Start of GIVEN TEXT
Tyson and others felt Pluto belonged to a category of small, non-spherical rocky minor planets and burned out comets.  The amount of hate mail he received was astounding, not only from disgruntled third graders, but from teachers and parents.  California drafted legislation to sue the astronomical community, which is unfortunately how Americans often deal with controversy; fostering confusion, mangling language (“socialized medicine”) and creating false uncertainty are others. 

One prominent astronomer I know was upset about Pluto’s demotion, because he knew Clyde Tombaugh, its 1930 discoverer.  I think he was biased.  Biases aren’t always bad.  The standard deviation is a biased estimator, but we still use it.  The mean, an unbiased estimator, can be misleading.  But our biases affect our rationality if we don’t recognize them, and I don’t think this astronomer did.  Because of his influence, his flawed analysis had power to convince others.
End of GIVEN TEXT
Start of RECORD EXCERPTS
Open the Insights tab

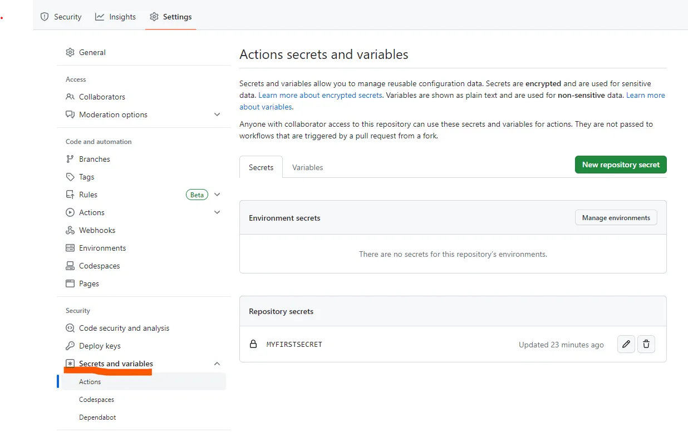[115, 17]
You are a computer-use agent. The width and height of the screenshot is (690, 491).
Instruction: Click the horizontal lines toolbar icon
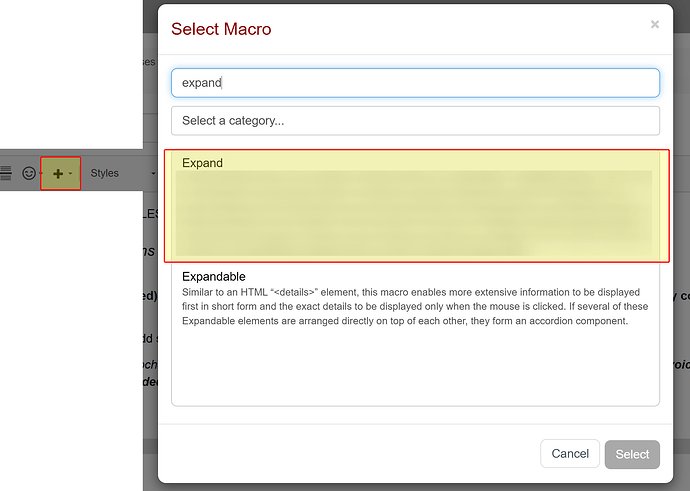tap(6, 174)
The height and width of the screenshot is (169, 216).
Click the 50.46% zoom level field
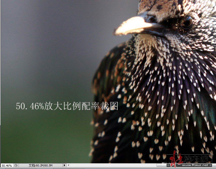pyautogui.click(x=6, y=165)
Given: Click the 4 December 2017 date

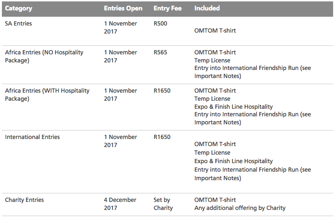Looking at the screenshot, I should click(120, 204).
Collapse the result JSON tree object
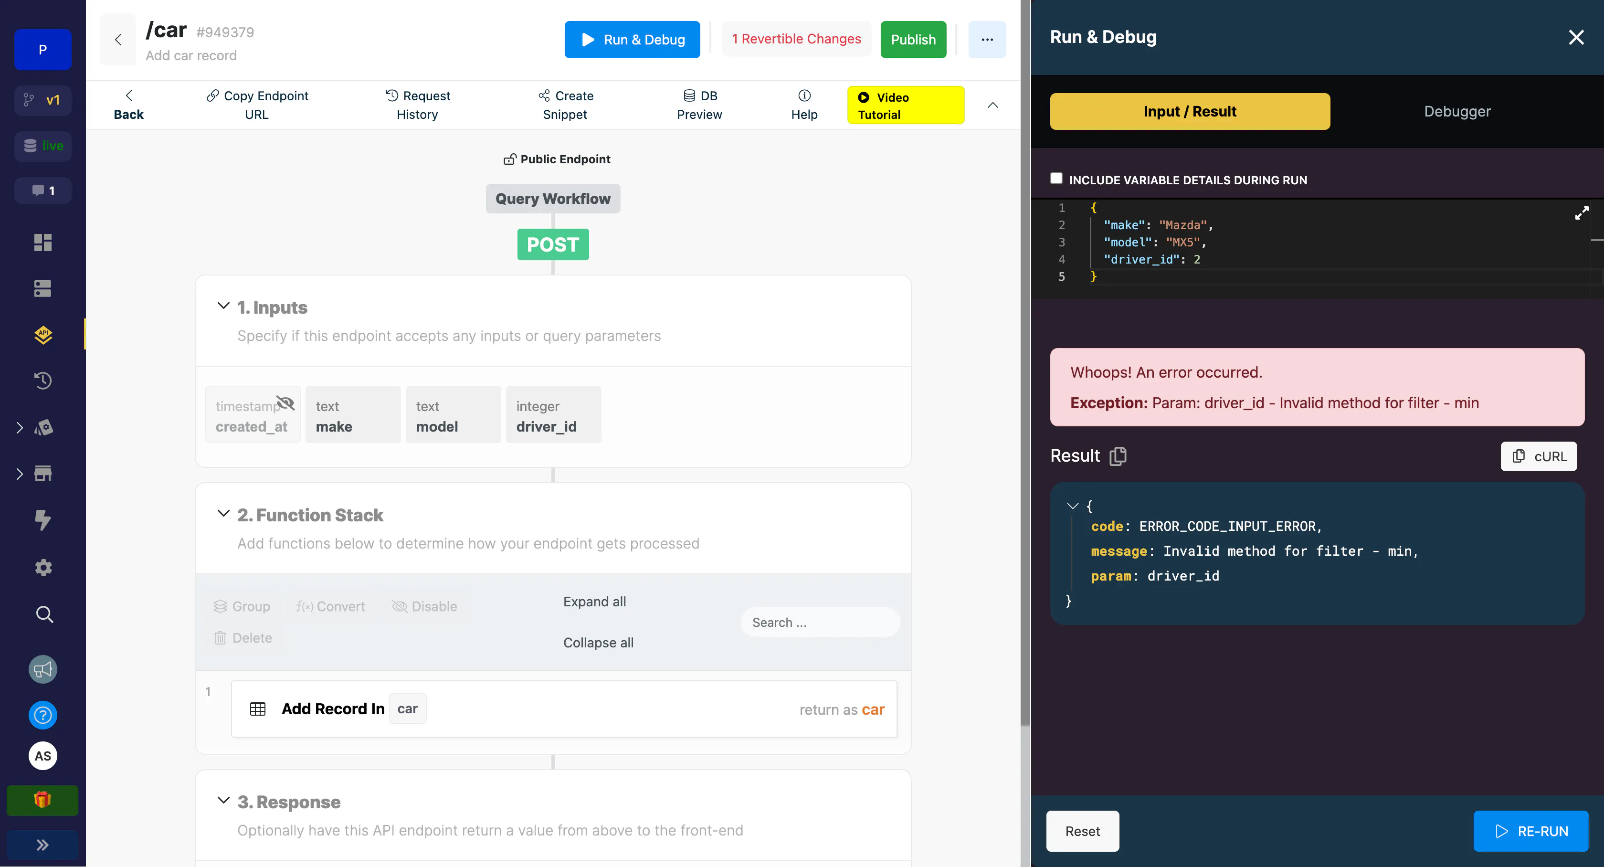Viewport: 1604px width, 867px height. (x=1072, y=506)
End of RECORD EXCERPTS
> INSTRUCTIONS
• 1. According to the passage on Pluto's demotion, who discovered Pluto, and in what year?
• 2. Continue the passage on Pluto's demotion, starting right after its last sentence.

> ANSWERS TO THE PROBLEMS
• 1. Clyde Tombaugh discovered Pluto in 1930.

• 2.
When people with power and influence argue from biased premises, they shift public opinion in ways that may harm society.  That’s how we got involved in Iraq.  Influence and charisma often trump facts and sound ideas.  It may be why a majority of American adults don’t know what a year represents and believe humans coexisted with dinosaurs.  Yes, really.  The media, to be “fair and balanced,” presents two sides, even when one side confuses opinion with fact, ideology with truth, loudness, personal attacks, repetition and interrupting with validity, bullying to get one’s way. 

A regrettable number waste valuable time by still debating the existence of the Holocaust, the Grand Canyon’s age, Roswell, the Moon landings, Obama’s birth location and our government’s complicity in 9/11.  A plurality of Americans believe in astrology and some forms of alternative medicine that are plain bunk.  A plurality don’t believe in evolution, vaccine safety and climate change, which disturbs me deeply and bodes poorly for American competitiveness.  Science should deal with facts; if the facts are not known, there must be a quantitative expression of uncertainty using appropriate statistical terms.  There is no place in scientific writing for personal attacks, charged language, sarcasm or ideology.  These four coupled with no statement of uncertainty are issues I have with arguments of those who deny manmade global climate change. 

Science moves forward, not smoothly, but in fits and starts, often stopping.  Seldom does science retreat; over time, evidence for Newtonian mechanics, continental drift, evolution and climate change has become more compelling, not less, consistent of theories whose predictions have high confidence.  Even if these theories have flaws, and Newtonian mechanics fails to explain the precession of Mercury’s perihelion, does not render them worthless, something anti-evolution proponents still do not understand.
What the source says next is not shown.